Paragraph 36 of Statement 133 states, in part:
A foreign currency derivative instrument that has been entered into with another member of a consolidated group can be a hedging instrument in a fair value hedge or in a cash flow hedge of a recognized foreign-currency-denominated asset or liability or in a net investment hedge in the consolidated financial statements only if that other member has entered into an offsetting contract with an unrelated third party to hedge the exposure it acquired from issuing the derivative instrument to the affiliate that initiated the hedge.
Paragraph 37 of Statement 133 states, in part:
A derivative instrument or a nonderivative financial instrument that may give rise to a foreign currency transaction gain or loss under Statement 52 can be designated as hedging changes in the fair value of an unrecognized firm commitment, or a specific portion thereof, attributable to foreign currency exchange rates. [Emphasis added.]
RESPONSE
Yes. An entity may designate an intercompany loan or other payable as the hedging instrument in a foreign currency fair value hedge of an unrecognized firm commitment and qualify for hedge accounting in the consolidated financial statements. That designation is consistent with the ability under paragraph 37 of Statement 133 to designate nonderivative instruments as hedging instruments in foreign currency fair value hedges of firm commitments. However, hedge accounting in the consolidated financial statements may only be applied if the member of the consolidated entity that is the counterparty to the intercompany loan has entered into a third-party contract that offsets the foreign exchange exposure of that entity's intercompany loan receivable. That is, the requirement in paragraph 36 that an intercompany derivative designated as a hedging instrument in a foreign currency fair value hedge be offset by a third-party contract would also apply to intercompany nonderivative instruments designated as hedging instruments. In order to remain consistent with the notion that the intercompany contract is simply a conduit for the third-party exposure, an intercompany loan designated as a hedging instrument must be offset by a third-party loan (that is, it may not be offset by a derivative contract). Hedge accounting may be applied in consolidation only to those gains and losses occurring during the period that the offsetting third-party loan is in place.
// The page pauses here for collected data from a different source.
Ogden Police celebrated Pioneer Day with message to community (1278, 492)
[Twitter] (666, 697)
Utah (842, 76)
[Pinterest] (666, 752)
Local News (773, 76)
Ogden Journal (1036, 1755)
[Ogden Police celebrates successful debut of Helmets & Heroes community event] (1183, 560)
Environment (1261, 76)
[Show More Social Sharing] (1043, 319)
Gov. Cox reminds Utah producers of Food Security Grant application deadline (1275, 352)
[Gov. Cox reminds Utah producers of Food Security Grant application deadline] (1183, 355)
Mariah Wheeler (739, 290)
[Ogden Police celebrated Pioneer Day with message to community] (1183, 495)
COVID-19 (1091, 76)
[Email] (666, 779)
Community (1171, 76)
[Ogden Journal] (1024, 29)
In the example described in the Background section, Subsidiary B's yen-denominated intercompany payable may be designated as a fair value hedge of the foreign exchange exposure arising from the third-party yen-denominated firm commitment. Parent A has in place a third-party yen-denominated borrowing that offsets the exposure of its yen-denominated intercompany receivable from Subsidiary B during the period the intercompany loan receives hedge accounting.
The above response has been authored by the FASB staff and represents the staff's views, although the Board has discussed the above response at a public meeting and chosen not to object to dissemination of that response. Official positions of the FASB are determined only after extensive due process and deliberation.